Part of the reason you've raced well at Bristol is the fact that you've qualified well. How important is it to qualify up front at Bristol?
"It's real important. Track position is a big deal at Bristol because it's so hard to pass. It sure makes your day a lot easier if you can qualify up front and stay there all day."
How do you deal with lapped traffic at Bristol?
"You just have to be real patient. Most of the time they're pretty good about letting you go. It's hard. The track's crowded. But I felt that in traffic was where we excelled at times last year. We seemed to get through traffic at the right times and we were able to pull away afterward. I actually look forward to lapped traffic because I'm able to use it to my advantage."
Because Bristol is so fast and so small and things happen so quickly, are your senses heightened more so than they are at a track like Michigan or Pocono (Pa.)?
"You just don't have time to relax. Everything happens so fast. At the end of the day when the race is done and your adrenaline wears off, you're worn out. But when you're in the car the adrenaline's pumping, you don't get in that smooth, calm rhythm that you do at a place like Michigan or California where you've got big, sweeping corners and long straightaways. There's no time to relax. You don't get that luxury at Bristol. It's standard short track racing."
Does driver fatigue play a bigger role at Bristol than at other tracks?
"There are some other places where it's big, but you hear a lot of drivers talk about how physical Bristol is. If your car's not right it can make for a really long race. If your car's right it's not a big factor. But if it's off, it can be a problem."
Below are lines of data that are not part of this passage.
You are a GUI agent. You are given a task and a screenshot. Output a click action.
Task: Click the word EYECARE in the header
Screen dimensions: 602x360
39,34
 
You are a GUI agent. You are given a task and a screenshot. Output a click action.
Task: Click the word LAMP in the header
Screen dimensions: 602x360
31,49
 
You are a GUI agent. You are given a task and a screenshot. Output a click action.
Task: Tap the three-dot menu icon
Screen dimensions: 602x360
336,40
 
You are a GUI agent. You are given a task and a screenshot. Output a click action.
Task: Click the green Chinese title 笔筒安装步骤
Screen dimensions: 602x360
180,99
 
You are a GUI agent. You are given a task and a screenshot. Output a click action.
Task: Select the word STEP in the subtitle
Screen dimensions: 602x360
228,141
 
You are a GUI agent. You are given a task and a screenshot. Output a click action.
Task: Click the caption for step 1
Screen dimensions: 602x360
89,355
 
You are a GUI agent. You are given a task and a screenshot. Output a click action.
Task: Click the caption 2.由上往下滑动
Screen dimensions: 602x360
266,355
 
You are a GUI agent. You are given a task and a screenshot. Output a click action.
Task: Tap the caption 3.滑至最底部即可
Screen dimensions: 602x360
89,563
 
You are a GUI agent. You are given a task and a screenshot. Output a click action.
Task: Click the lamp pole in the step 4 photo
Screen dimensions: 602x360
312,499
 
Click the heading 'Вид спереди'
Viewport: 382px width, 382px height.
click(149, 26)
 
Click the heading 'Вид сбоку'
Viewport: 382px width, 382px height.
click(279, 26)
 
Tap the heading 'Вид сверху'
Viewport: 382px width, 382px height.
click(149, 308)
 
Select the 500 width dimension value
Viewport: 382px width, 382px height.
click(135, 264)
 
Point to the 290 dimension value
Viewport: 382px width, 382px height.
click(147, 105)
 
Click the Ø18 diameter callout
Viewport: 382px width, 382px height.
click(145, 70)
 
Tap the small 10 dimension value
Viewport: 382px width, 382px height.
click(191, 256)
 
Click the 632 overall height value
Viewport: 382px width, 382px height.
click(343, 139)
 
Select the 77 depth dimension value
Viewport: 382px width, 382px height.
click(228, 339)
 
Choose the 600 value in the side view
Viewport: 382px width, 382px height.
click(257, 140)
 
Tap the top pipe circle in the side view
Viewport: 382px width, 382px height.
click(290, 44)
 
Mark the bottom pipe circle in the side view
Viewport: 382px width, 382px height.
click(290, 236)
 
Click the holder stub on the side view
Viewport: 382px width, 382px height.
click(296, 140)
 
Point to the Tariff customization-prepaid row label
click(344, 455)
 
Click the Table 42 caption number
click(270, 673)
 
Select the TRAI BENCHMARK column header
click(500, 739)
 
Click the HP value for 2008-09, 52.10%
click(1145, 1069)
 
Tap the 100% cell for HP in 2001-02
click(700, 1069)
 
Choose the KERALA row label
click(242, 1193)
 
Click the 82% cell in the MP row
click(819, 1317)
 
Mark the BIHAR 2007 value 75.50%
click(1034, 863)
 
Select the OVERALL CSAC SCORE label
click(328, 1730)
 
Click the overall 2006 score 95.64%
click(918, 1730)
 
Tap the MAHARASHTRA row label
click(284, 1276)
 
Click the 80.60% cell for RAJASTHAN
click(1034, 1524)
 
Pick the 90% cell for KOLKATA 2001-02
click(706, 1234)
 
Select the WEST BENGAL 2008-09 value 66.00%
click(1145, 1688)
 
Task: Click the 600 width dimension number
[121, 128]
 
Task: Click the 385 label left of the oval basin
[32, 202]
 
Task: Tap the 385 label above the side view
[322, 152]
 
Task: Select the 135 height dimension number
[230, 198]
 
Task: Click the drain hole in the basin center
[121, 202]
Lots of new tracks have been built in the last decade, but they've all been a mile or over a mile in length. Why do you think no one has built another short track like Bristol?
"I'm not sure you could build another Bristol. But I think the biggest reason is that track owners and promoters are trying to build bigger race tracks so that they can get more seats around 'em."
Would you like to see more short tracks on the schedule?
"I'd like to see some new short tracks come up. Everybody that's building new facilities are building great facilities, but it would be nice to see someone build a smaller track that could hold the same amount of people like they do at Bristol. But everybody's building these big, huge monster venues."